David was a remarkable man with a remarkable ministry. Born in 1931, he was ordained in 1955 and, after two curacies, in 1959 he and his wife Mary became missionaries in Chile. In South America he learned that God could be trusted, that ministry involved taking risks and – perhaps most significantly – that he could embrace the Spirit-filled Christian faith that he found in the Pentecostals about him and still be a ‘good Anglican’. In 1972 he was appointed Bishop of Chile, Bolivia and Peru, a grand title that disguised a demanding responsibility and ministry. David returned to the UK with his family in 1977, but although he left South America, it can be said that it never really left him. David retained the missionary vision and he was always aware that the breadth and richness of God’s church could not be contained within a particular strand of a denomination.
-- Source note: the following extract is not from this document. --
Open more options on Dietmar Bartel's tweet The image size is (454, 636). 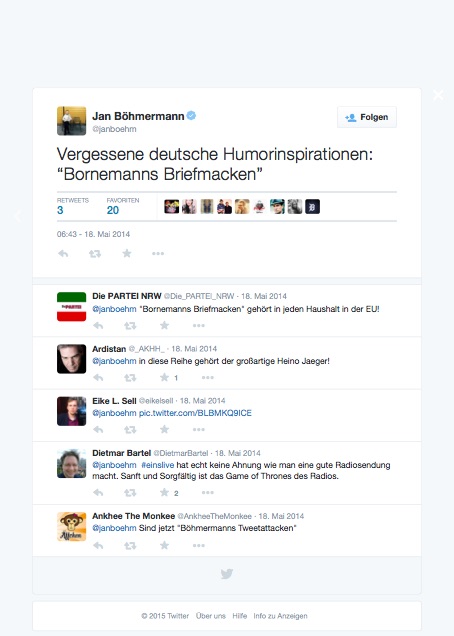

In thinking about David, I found myself compiling a long list of his many virtues. From these let me choose just four which I think were particularly striking.
First and undoubtedly foremost, David was a man of godly integrity. In all the many roles, projects and initiatives that David was involved in, his faith in God was at the heart of all he did. He was not simply someone who held to a correct theology and respected a particular church tradition; he was, rather, a man who sought God with all that he was. That longing to experience God better led him to turn St Andrew’s Chorleywood that became one of the most important centres for Spirit-filled Anglicanism in the UK; a place of enormous influence for many people including church leaders.
Out of that deep integrity came a godly independence. Despite his role as bishop, David was never an establishment figure; indeed, sections of the ‘church establishment’ found him profoundly uncomfortable. We need to remember that half a century ago, the sort of open hunger that David had to see the renewing and transforming work of the Holy Spirit in operation was widely seen as, at best, a disturbing distraction and, at worst, a regrettable import from Pentecostalism. The fact that he was frequently frowned on never bothered David: he called his autobiography Living at the Edge and, whether in Chile or Chorleywood, the edge is where he saw himself. He took his bearings from God and his Word, and I wouldn’t be surprised if in another time and place he might not have joined ‘the noble army of martyrs’.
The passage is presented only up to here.